The squeezed middle, Cameron's couples - and a tax cut solution for the Government
By Paul Goodman
John Healey was the most capable Labour Minister I faced across the Dispatch Box in the Commons. He's standing in the Shadow Cabinet elections, and recently set out a strategic option for his Party - to make a pitch to what he calls "the squeezed middle": that's to say, "more than 7 million families with an annual income between £14,500 and £33,800". Healey argued that this "just coping" class, under "constant pressure", is "electorally critical" - crucial swing voters, and the real "Middle Britain".
James Forsyth, the Spectator's Political Correspondent, today looks at an overlapping group of voters - those paid between £25,000-£40,000 a year. The Spectator doesn't put all of its current issue online, in order to encourage people to buy the magazine itself, so I can't link to the piece. But I can try to sum it up. Forsyth reports that last May the Conservatives gained only a three per cent swing among "lower middle-class voters — the so-called C1s. Today, this group has a household income of around £33,000."
He writes -
"Conservative candidates in marginal seats report that while a large number of working-class voters were so worried about Labour’s record on immigration that they were switching their votes, lower middle-class voters couldn’t see how their lives would be better under the Conservatives. In an era when party political loyalties are breaking down, voters tend to ask more than ever: ‘what do I get in return for my vote?’ The answer the Conservatives proffered at the last election — an invitation to join the government of Britain — proved unpersuasive.

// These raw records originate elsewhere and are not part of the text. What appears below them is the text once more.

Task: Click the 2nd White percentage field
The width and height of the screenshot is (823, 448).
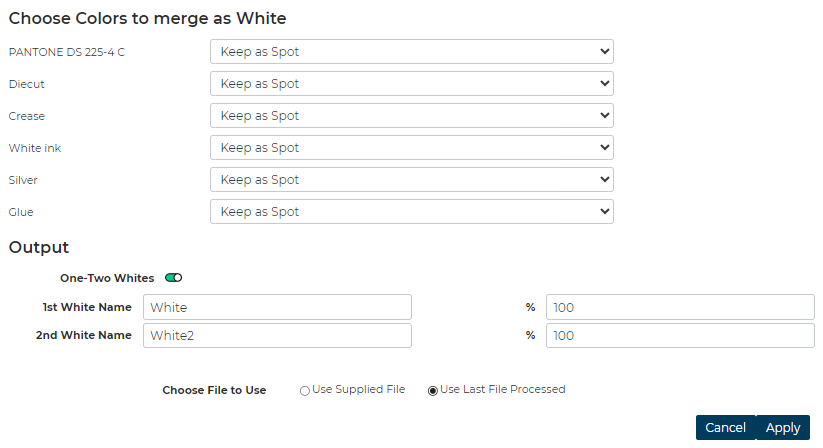Action: click(680, 336)
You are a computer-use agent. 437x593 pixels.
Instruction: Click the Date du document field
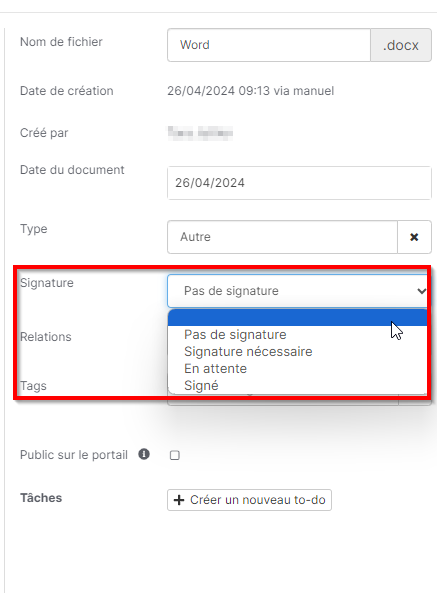point(299,183)
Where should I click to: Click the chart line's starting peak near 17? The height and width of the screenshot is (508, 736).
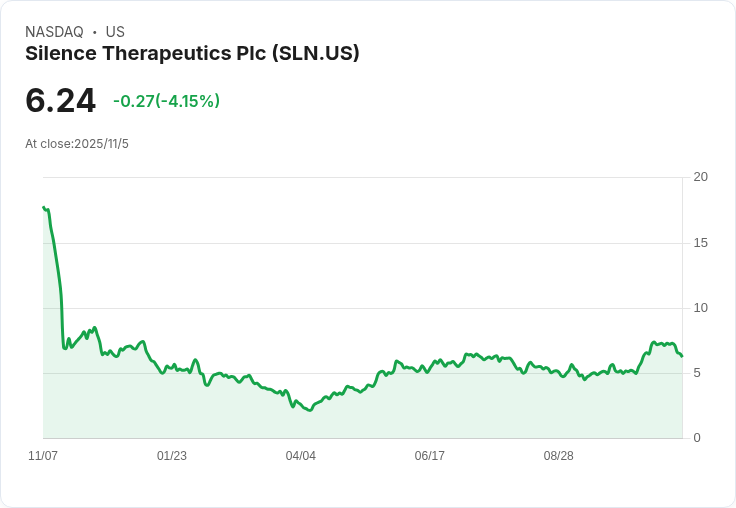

Had Mr Cameron done anywhere near as well as John Major did with the lower middle class, there’d be no need for Liberal Democrats in government. The Conservatives must make this group again believe that they are their tribunes — the champions of their values."
In short, Forsyth says that at the election "David Cameron had no ‘people’ in the way that Margaret Thatcher did. In Birmingham, Mr Cameron and George Osborne will start to address this." He notes Healey's squeezed middle concept, floats as a response the idea of "Cameron's couples" - and runs through policies that Conservative strategists believe will "release the hidden Tory inside": free schools, directly elected police chiefs, welfare reform (a "wedge issue") and tax cuts.
Forsyth's piece ties up with one he wrote after the budget, in which he interpreted some of Osborne's measures as part of a drive by the Chancellor "to shrink the public sector and grow the private sector". In his latest one, he quotes Osborne's declared aim: "to support the person who leaves their house at 6 a.m. or 7 a.m., goes out and does perhaps a low-paid job in order to provide for their family, and is incredibly frustrated when they see on the other side of the street the blinds pulled down and someone sitting there on a life of out-of-work benefits".
Healey's and Forsyth's pieces should provoke questions. Here, more or less off the top of my head, are some -
- Is Healey's group (more than 7 million families with a precisely-defined annual income between £14,500 and £33,800) larger than Forsyth's (those paid between £25,000-£40,000 a year)?
- On what basis did Healey and the Conservative strategists that Forsyth cites select these groups?
- Which group is larger?
- Where do both groups tend to be found?
- Which is better represented in marginal seats?
- Since the groups overlap, how sensible to think of the two as separate, if at all?
- Should the main parties target one, both or neither?